2026-02-13

1) What We Built

  • A production-style Shiny text prediction app (shiny/app.R).
  • Input: a short phrase (2+ words).
    Output: predicted next word + top suggestions + confidence bar.
  • Two interchangeable model backends:
    • N-gram backend: optimized trigram Stupid Backoff model.
    • Class backend: lightweight class transition model.
  • Interactive controls:
    • suggestion count
    • backend selection
    • common-word penalty tuning for n-gram predictions.
# From project root:
# shiny::runApp("shiny")

2) How the Prediction Model Works

  • Text is cleaned and tokenized consistently with training.
  • Next-word candidates come from:
    1. trigram context (strongest signal),
    2. bigram backoff,
    3. unigram fallback.
  • Scores are combined with backoff penalties.
  • To reduce generic outputs, we apply a common-word reranking penalty:
    • stronger on backoff candidates,
    • capped to avoid over-boosting rare words.
Step Purpose
Input phrase User context
Clean + tokenize Standardized context tokens
Trigram lookup High-context predictions
Bigram backoff Fallback if trigram sparse
Unigram fallback Final coverage safety net
Rerank + return top N Reduce common-word bias

3) Quantitative Performance Summary

Metric Value
Predictions evaluated 2,737
Top-1 accuracy 17.06%
Top-3 accuracy 27.91%
Avg ms per prediction 41.176

4) How the Product Works (User View)

  • Step 1: Type a phrase (recommended <= 12 words).
  • Step 2: Choose backend (ngram or class).
  • Step 3: Click Predict Next Word.
  • Step 4: Inspect:
    • top prediction
    • confidence bar
    • ranked suggestions.
  • Optional: tune common-word penalty knobs for n-gram backend.
Example benchmark tradeoff chart (from evaluate_model.R output).

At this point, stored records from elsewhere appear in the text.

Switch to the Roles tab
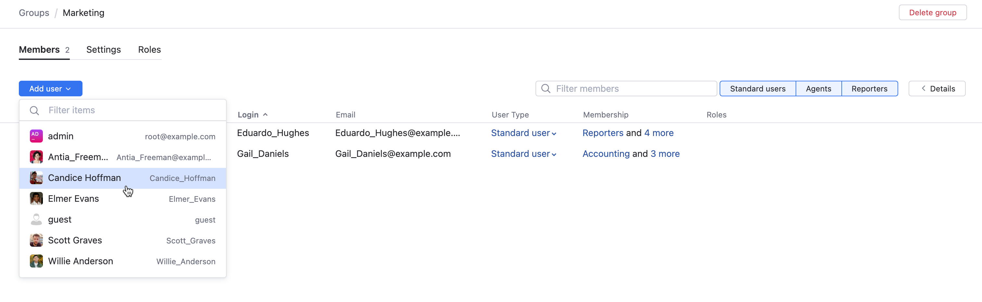Image resolution: width=982 pixels, height=302 pixels. [149, 50]
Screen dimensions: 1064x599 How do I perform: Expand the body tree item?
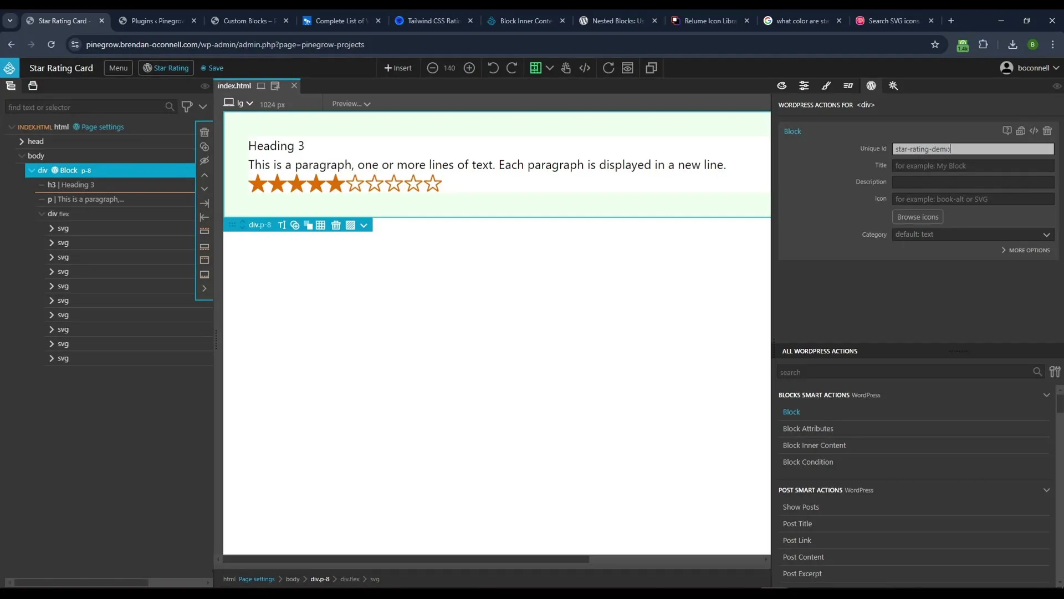[x=21, y=155]
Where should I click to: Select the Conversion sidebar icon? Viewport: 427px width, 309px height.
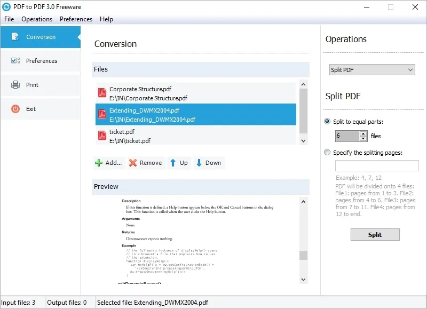(15, 37)
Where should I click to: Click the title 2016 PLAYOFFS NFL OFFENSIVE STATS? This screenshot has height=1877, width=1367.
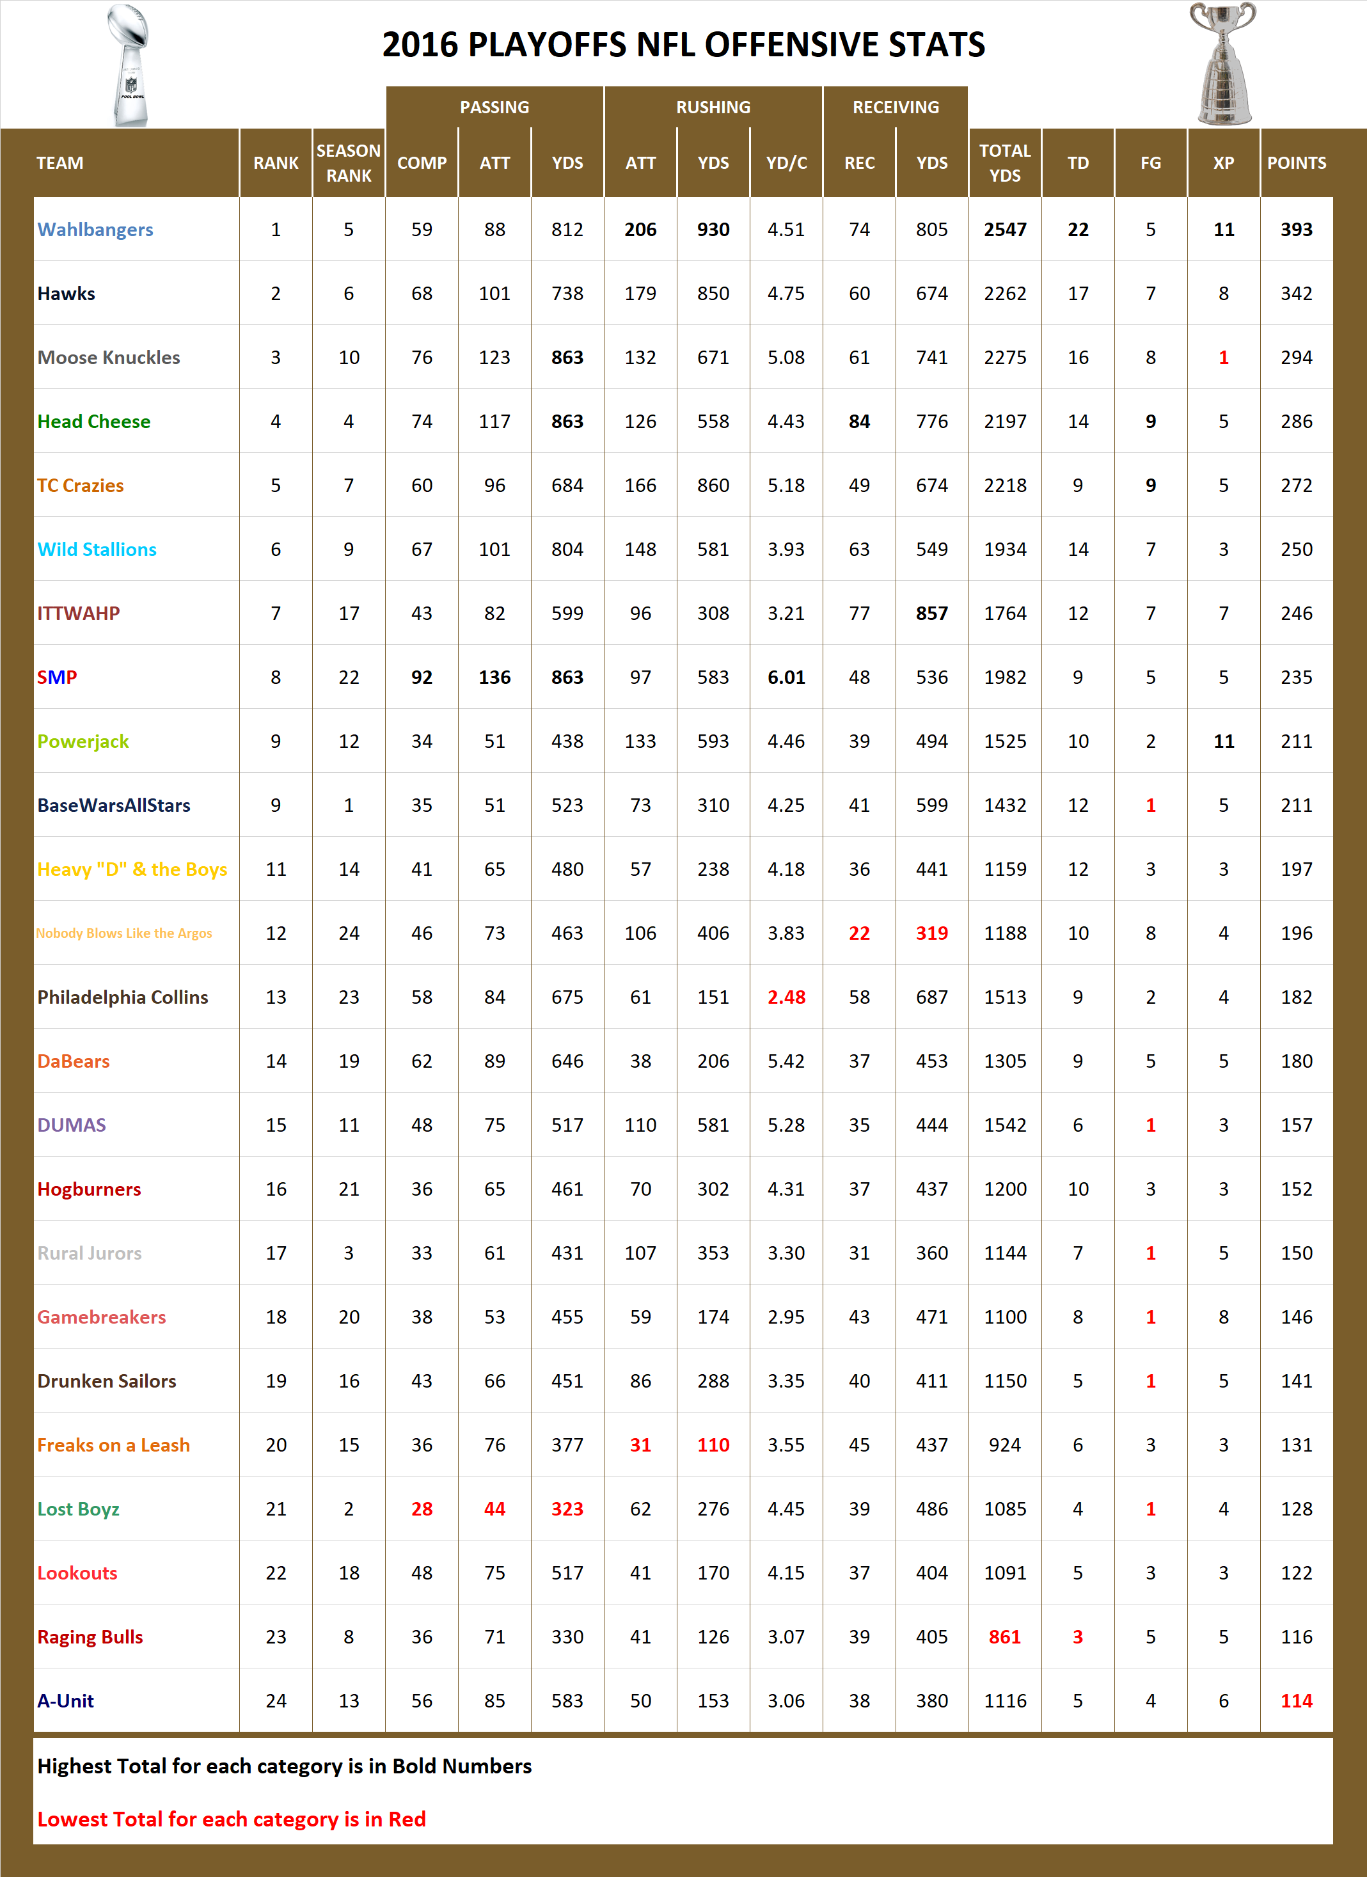click(684, 46)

Example benchmark tradeoff chart (from evaluate_model.R output).

5) Why This Product Is Awesome

  • Fast and practical: trigram-only model improves speed and memory footprint.
  • Robust UX: confidence display, validation, and guided tuning controls.
  • Flexible architecture: plug-and-play n-gram and class backends.
  • Data-driven optimization: evaluation pipeline quantifies speed/accuracy tradeoffs.
  • Deployment-ready: self-contained Shiny app with reproducible training scripts.
## App entry point: shiny/app.R
## Training entry point: R/train_model.R